● DATA IN THIS EXERCISE
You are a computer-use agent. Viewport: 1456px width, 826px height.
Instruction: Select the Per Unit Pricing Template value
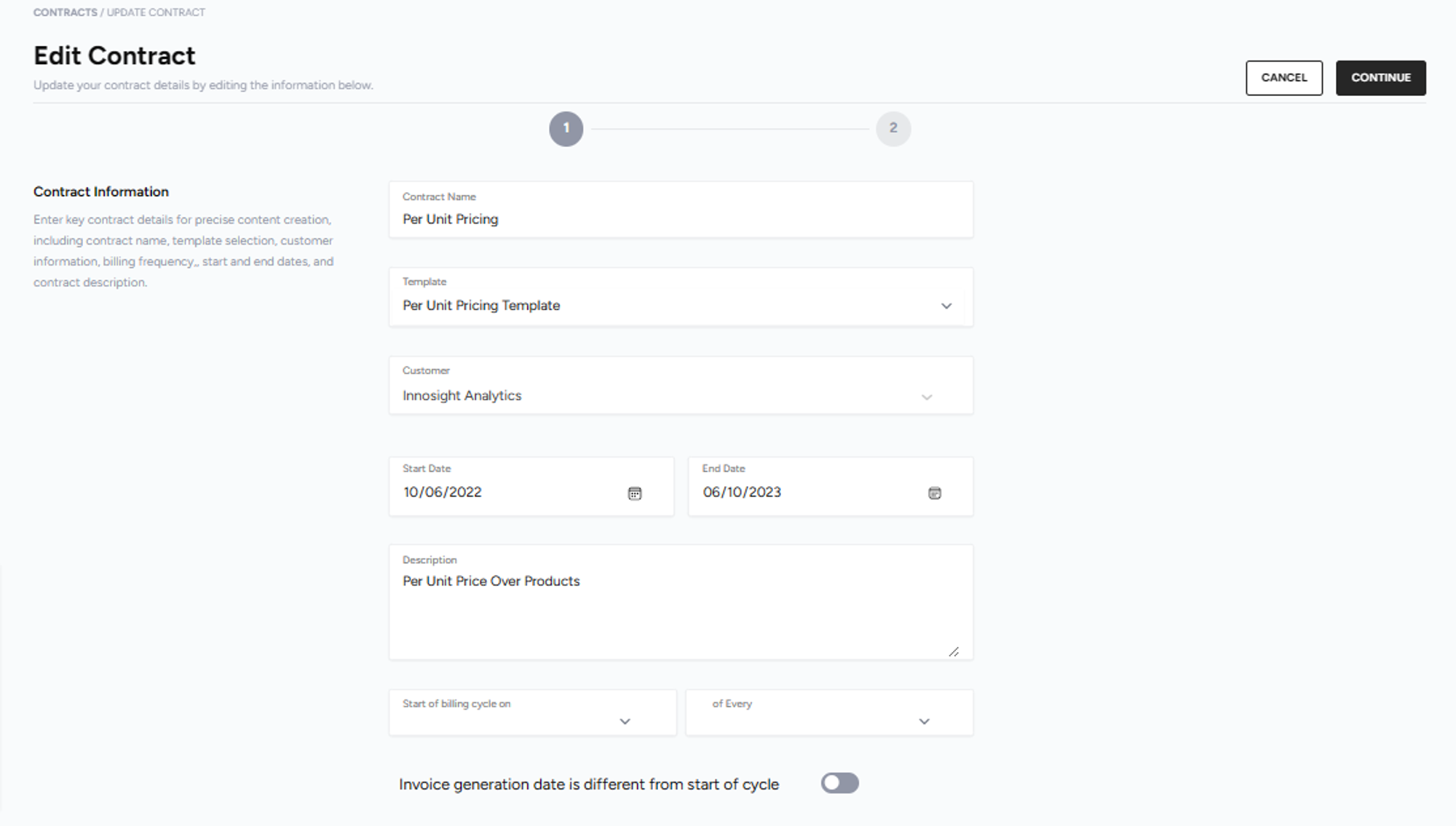pyautogui.click(x=481, y=306)
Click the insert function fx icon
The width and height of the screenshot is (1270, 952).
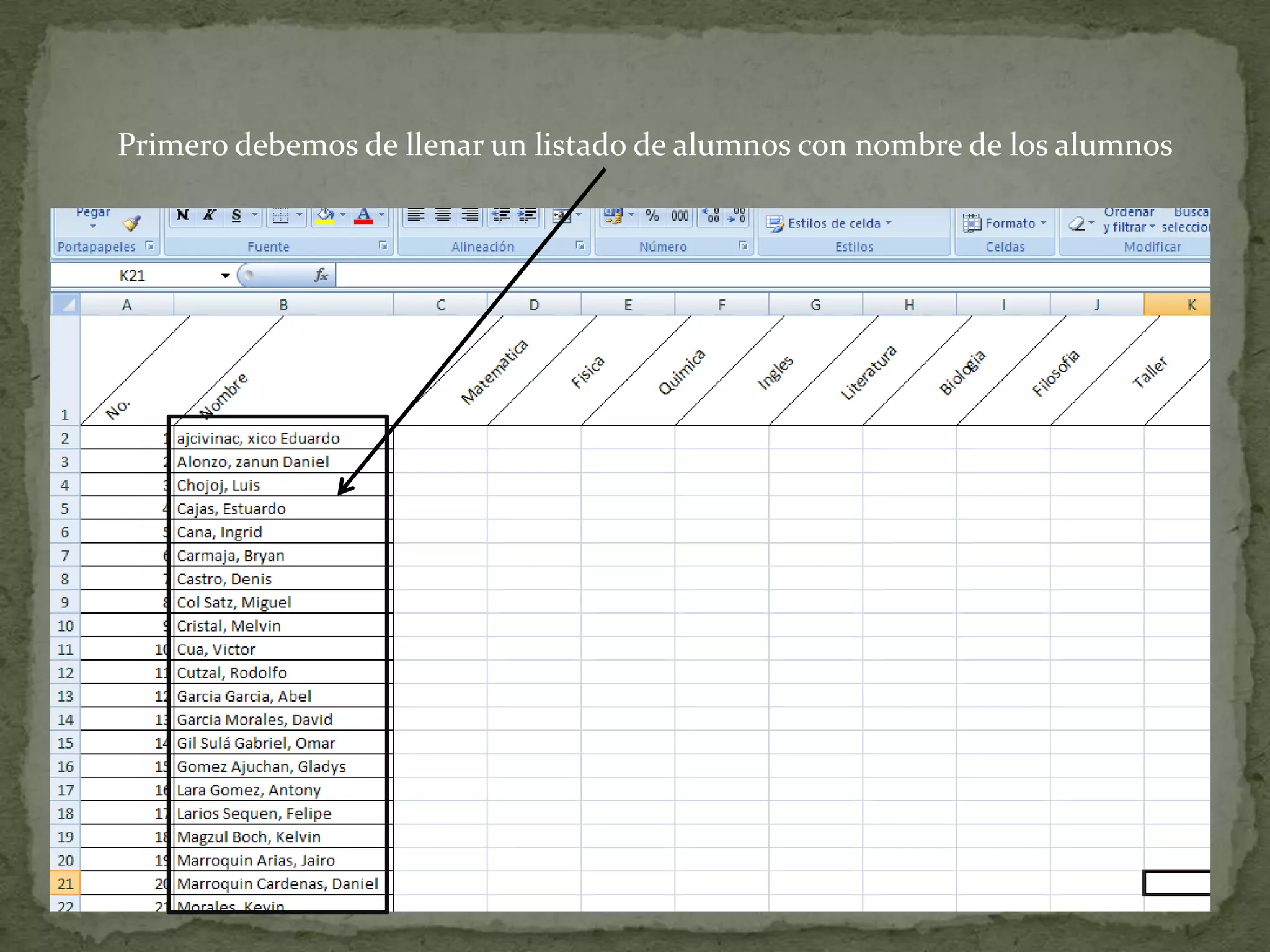click(x=321, y=275)
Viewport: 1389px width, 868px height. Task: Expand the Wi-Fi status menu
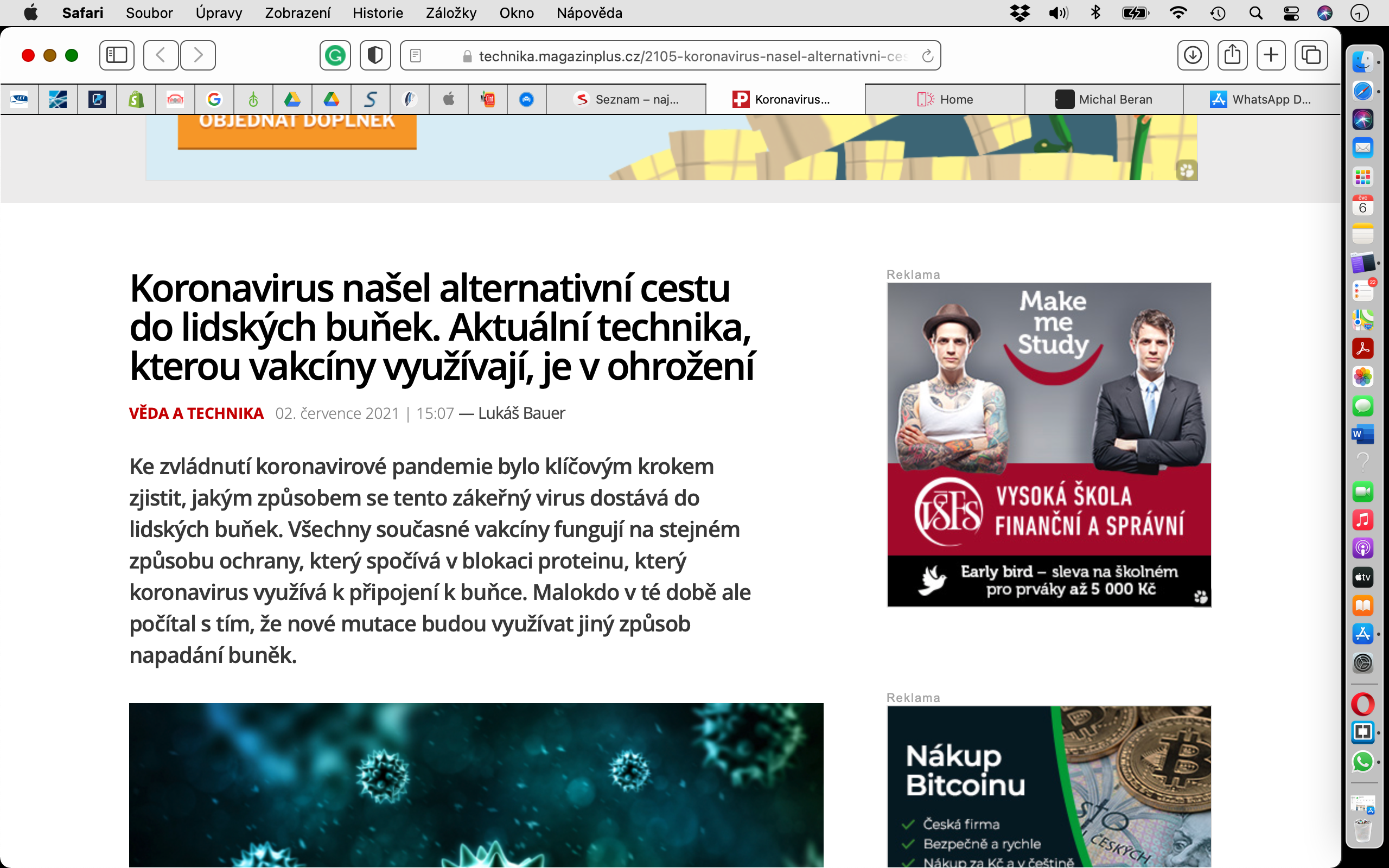1178,12
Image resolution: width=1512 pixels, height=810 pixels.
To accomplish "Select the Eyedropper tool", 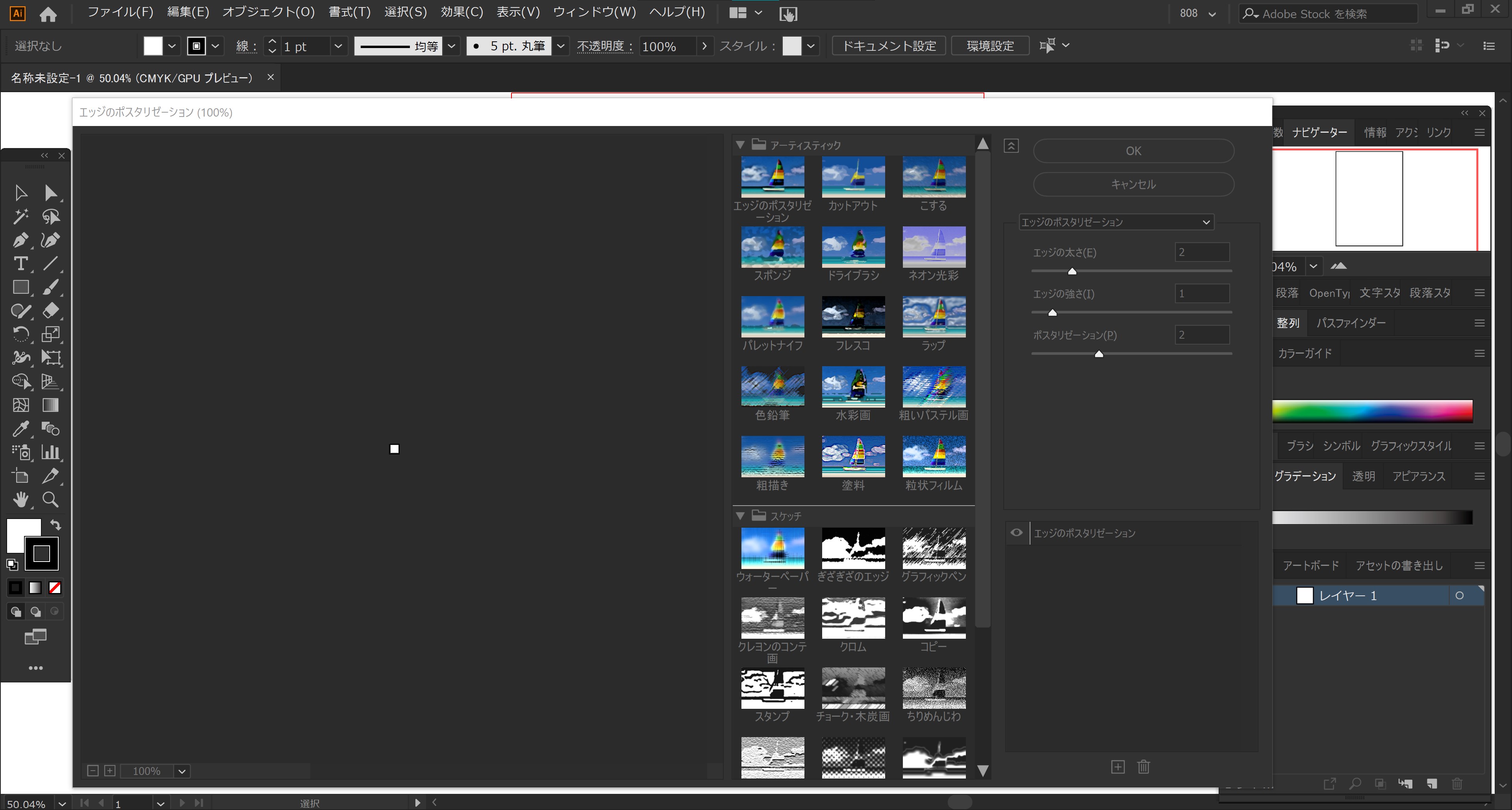I will [x=20, y=429].
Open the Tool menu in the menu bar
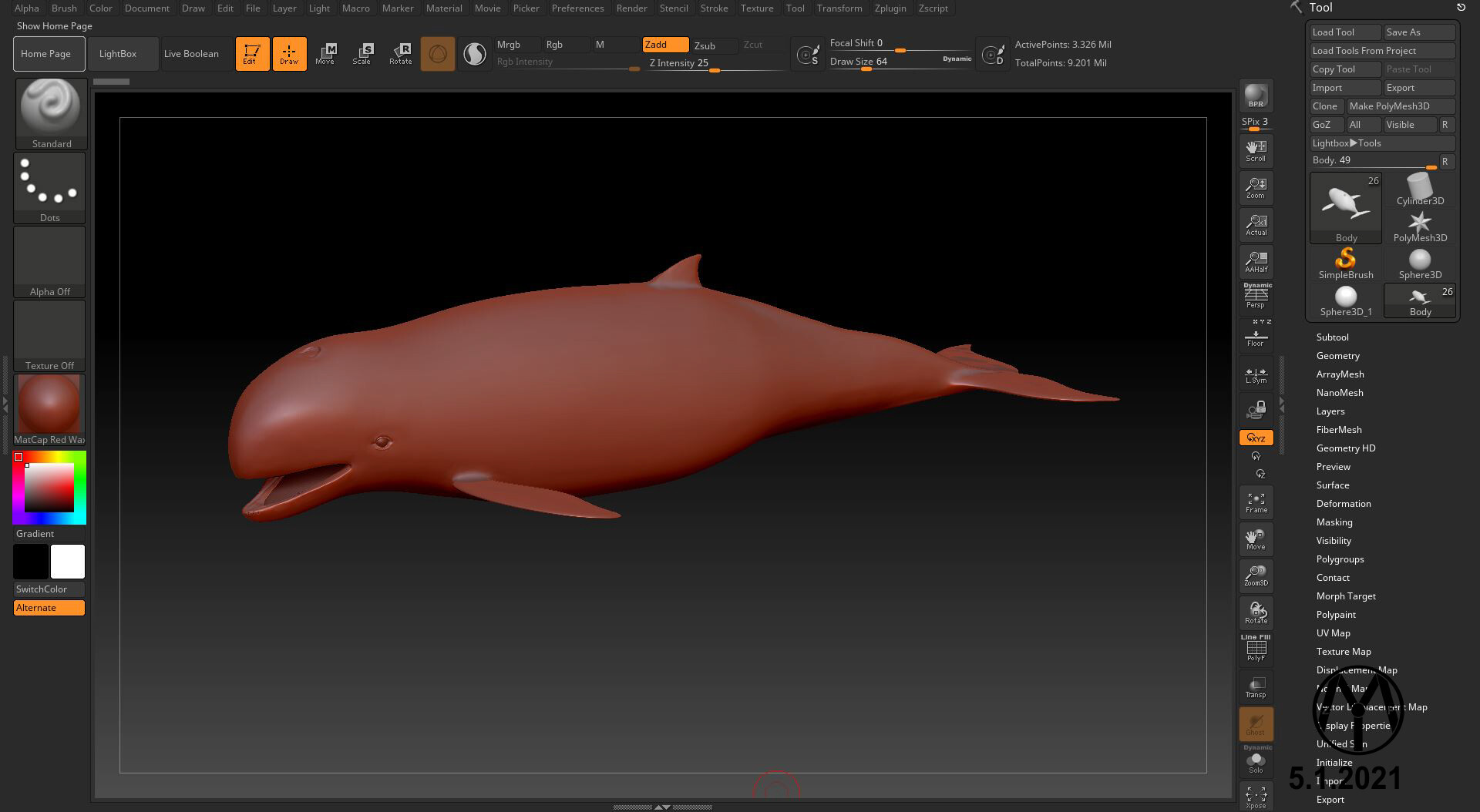This screenshot has width=1480, height=812. tap(796, 8)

● EXERCISE AIM
The answer must be an exact copy of the lines above, from the start of the records through the line with "Image resolution: width=1512", and of nothing else; no pictures belong in it.

● COMPLETED TASK
You are a computer-use agent. Viewport: 1456px width, 826px height.
Instruction: Select the Per Unit Pricing Template value
pyautogui.click(x=481, y=306)
Click the insert function fx icon
The width and height of the screenshot is (1270, 952).
click(x=321, y=275)
Viewport: 1389px width, 868px height. Task: Expand the Wi-Fi status menu
1178,12
Image resolution: width=1512 pixels, height=810 pixels.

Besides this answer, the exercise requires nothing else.